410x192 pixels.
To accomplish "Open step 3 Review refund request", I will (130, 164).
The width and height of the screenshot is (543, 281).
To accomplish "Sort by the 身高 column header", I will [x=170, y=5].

• • •

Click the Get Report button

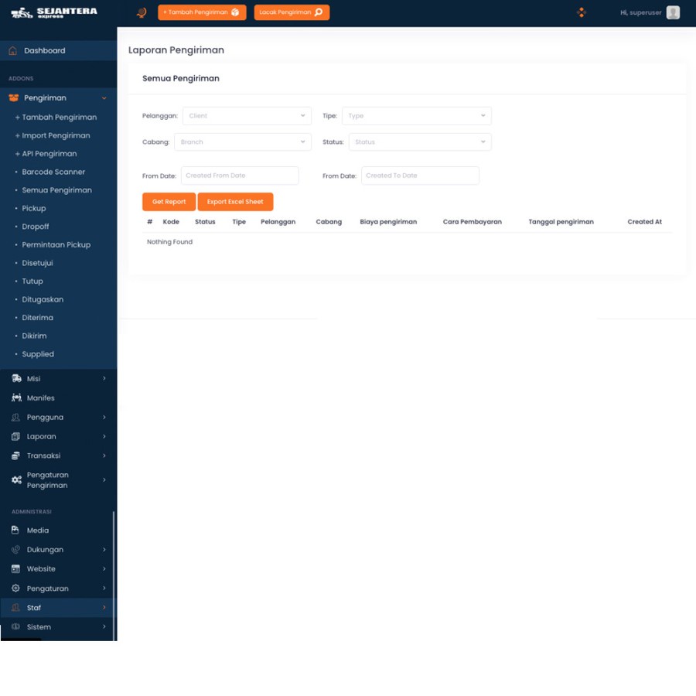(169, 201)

• • •

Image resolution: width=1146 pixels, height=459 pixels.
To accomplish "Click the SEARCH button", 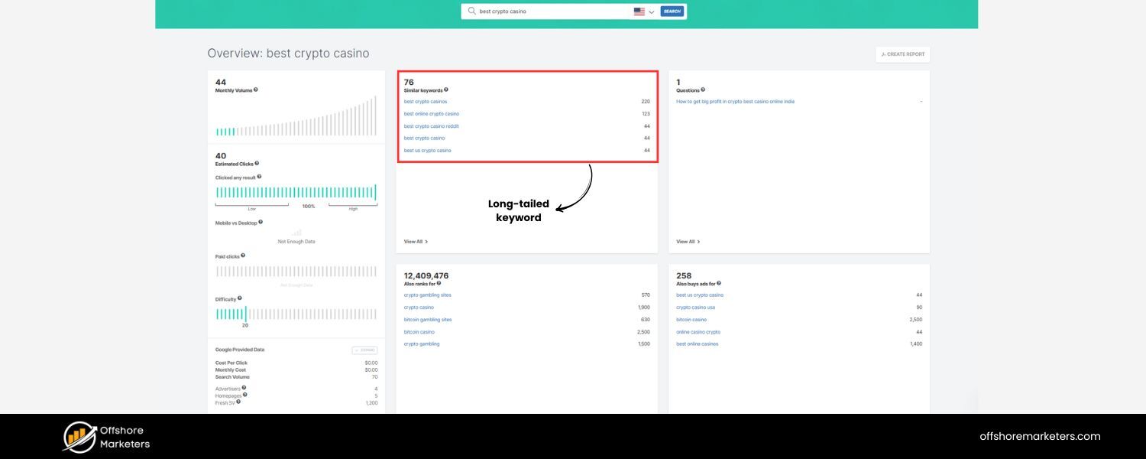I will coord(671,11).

• • •

= Assignment =
Single out each line of the records above with the string "width" in it, and copy it.

= Answer to this problem =
The width and height of the screenshot is (543, 281).
Image resolution: width=1146 pixels, height=459 pixels.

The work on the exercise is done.